Has this ever happened to you? You are assigned the planning of an internal event, you look at your committee list, realize you are the only event professional and wonder how that first kickoff meeting will go? In working with a diverse group of nonevent professionals, the initial kickoff meeting is the most important. It sets the tone, energy, expectations and confidence to pull off an incredible experience for event attendees. Here are the top 4 pitfalls to avoid when conducting an initial planning meeting.
Brush over Event Objectives
When kicking off your initial planning meeting, how much time do you spend digging into each objective to ensure all team members understand every aspect to each goal? As a recent example, at the beginning of a kickoff meeting I read each objective individually, paused, and asked if everyone understood the item. One of the objectives referred to “distributing information.” A team member inquired if the word “distribute” meant to announce information or to contain information. For example, was this the place where we first announce communication or will this link to something else where the content can be found? This altered the way this person approached our website communications.
Don’t Write Down Roles, Responsibilities & Resources
Most of my time prepping for the first meeting is spent here. At the first meeting, I have a room full of supportive colleagues who are not event professionals by trade but ready to contribute.

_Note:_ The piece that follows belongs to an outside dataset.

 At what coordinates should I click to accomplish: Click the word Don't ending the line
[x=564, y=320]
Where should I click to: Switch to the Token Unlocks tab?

Properly harnessing this energy and clearly writing out job descriptions for each individual is essential so they are held accountable for all the normal responsibilities a planner associates with “logistics chair.” This could mean the difference between your sponsorship being full one year but not the following year because your sponsor chair did not understand the responsibilities for sponsor fulfillment.
No Milestones & Timelines
Milestones and timelines are two very different but key items to running a successful committee. Milestones are definitive objectives. For example, “achieve 500 registrants by Jan. 3.” Timelines articulate the “how” you are going to achieve the 500 registrants by Jan. 3. For example, this would include detailed social media schedules for each week leading up to Jan. 3 and specific dates and content for email blasts, webinars, app notifications, etc. Create a milestone and timeline template to be shared and discussed at all meetings. With a well published timeline, it helps measure the success of the milestones and keeps people accountable.
Failure to Discuss Risks
Risks to the plan should be outlined in the event kickoff meeting and addressed each meeting thereafter. For internal planners, a common risk to the plan is available resources from the planning team. A team of volunteers usually doesn’t understand how much time is required for their individual responsibilities. It is important to chat with their managers and outline the roles and responsibilities and the time associated with the tasks.

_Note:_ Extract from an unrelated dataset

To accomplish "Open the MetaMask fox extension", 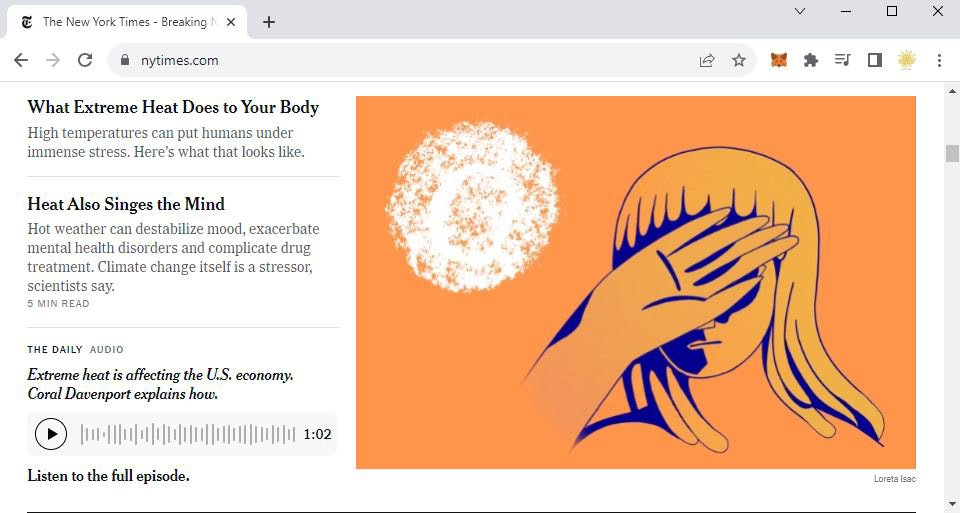I will (779, 60).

I’ve learned these lessons from being the only event professional in the room, but they can be applied to teams of event professionals as well. These four pitfalls can be avoided through thoughtful, advanced planning that is intentional, well published to your team and easy to understand. Having these tools in your back pocket will help streamline communication among your team and create a better experience for the planning process and ultimately the event.